Julie Watson, AP, April 12, 2007

Drug traffickers are waging a highly effective publicity campaign in Mexico that began with a chilling show of brutality in Acapulco: two police officers’ heads, streaming with blood, were stuck on metal spikes outside a downtown building with a fluorescent cardboard sign. “So that you learn to respect,” it read in thick black letters.

The spectacle a year ago in the Pacific resort set off a ghoulish trend among the drug lords battling for billion-dollar smuggling routes into the United States. They’ve since left a trail of bodies and bloodstained notes across Mexico, with a goal of spreading feara sense of dread so deep that rivals, police, witnesses and even President Felipe Calderon won’t dare cross them.

Regular citizens used to be left out of this calculation as organized crime groups quietly settled scores between themselves.

No longer. The drug gangs now publish newspaper ads, and tack threatening notes to corpses with ice picks or tape them to trash bags filled with body parts for public display. They’re even using the Internet, posting a video on YouTube that showed the apparent beheading of an alleged hitman.

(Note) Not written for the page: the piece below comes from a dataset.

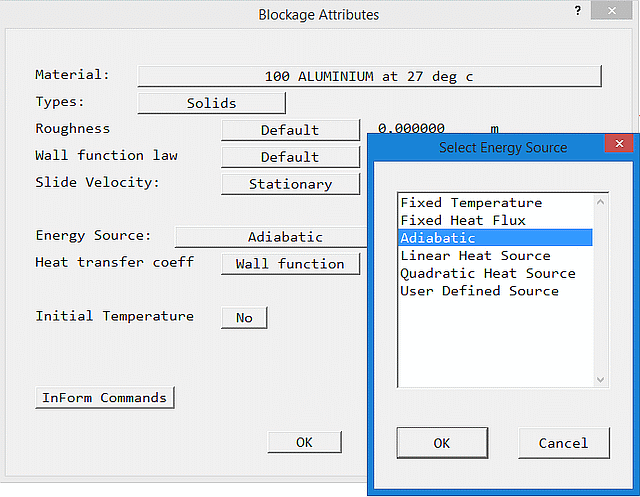Pick Linear Heat Source option

(x=475, y=256)
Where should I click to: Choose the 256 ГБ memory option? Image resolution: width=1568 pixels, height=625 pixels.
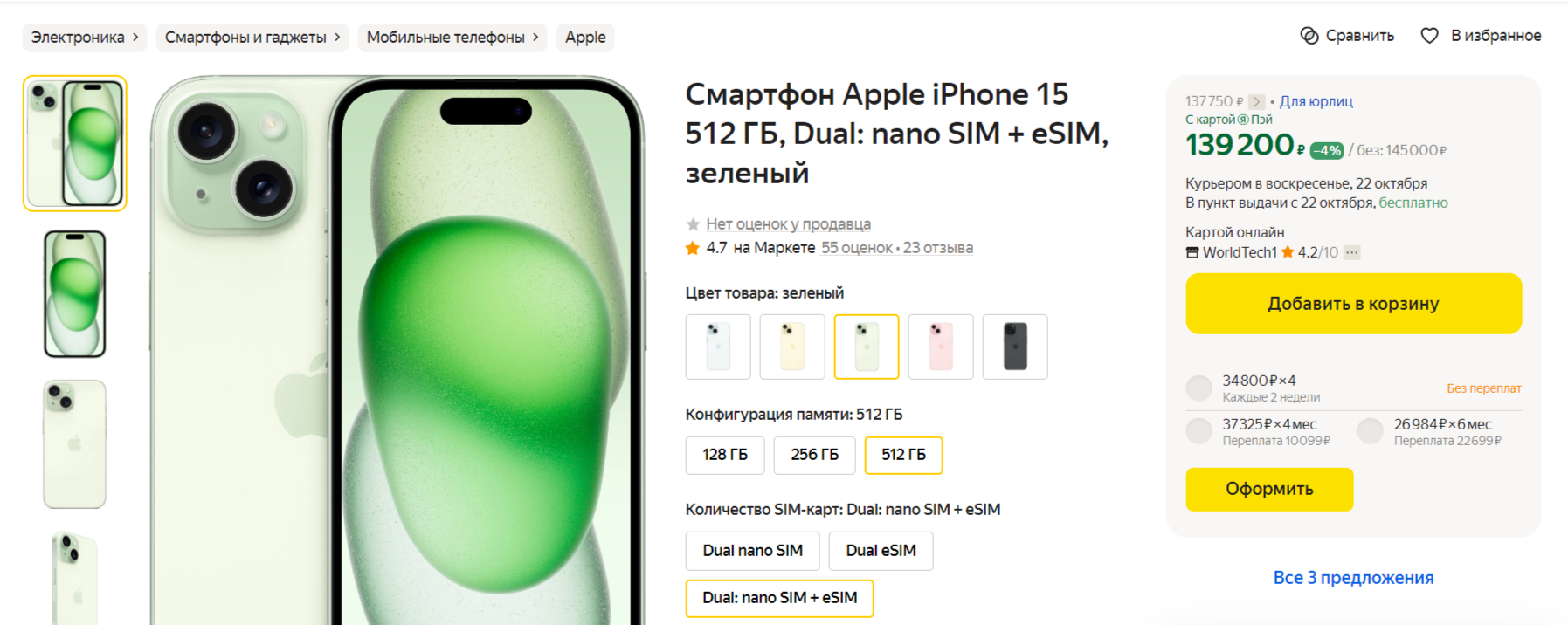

“Before long, they’re going to have their own TV program, ‘Narconews,’ where they drag out their dead for show,” drug expert Jorge Chabat joked grimly.

Drug-related killings using corpses as message boards have been carried out in a dozen Mexican states in the past yearan indication, experts say, that Mexico’s rival Gulf and Sinaloa cartels hope they can frighten the population to the point that Calderon will retreat from his nationwide military crackdown.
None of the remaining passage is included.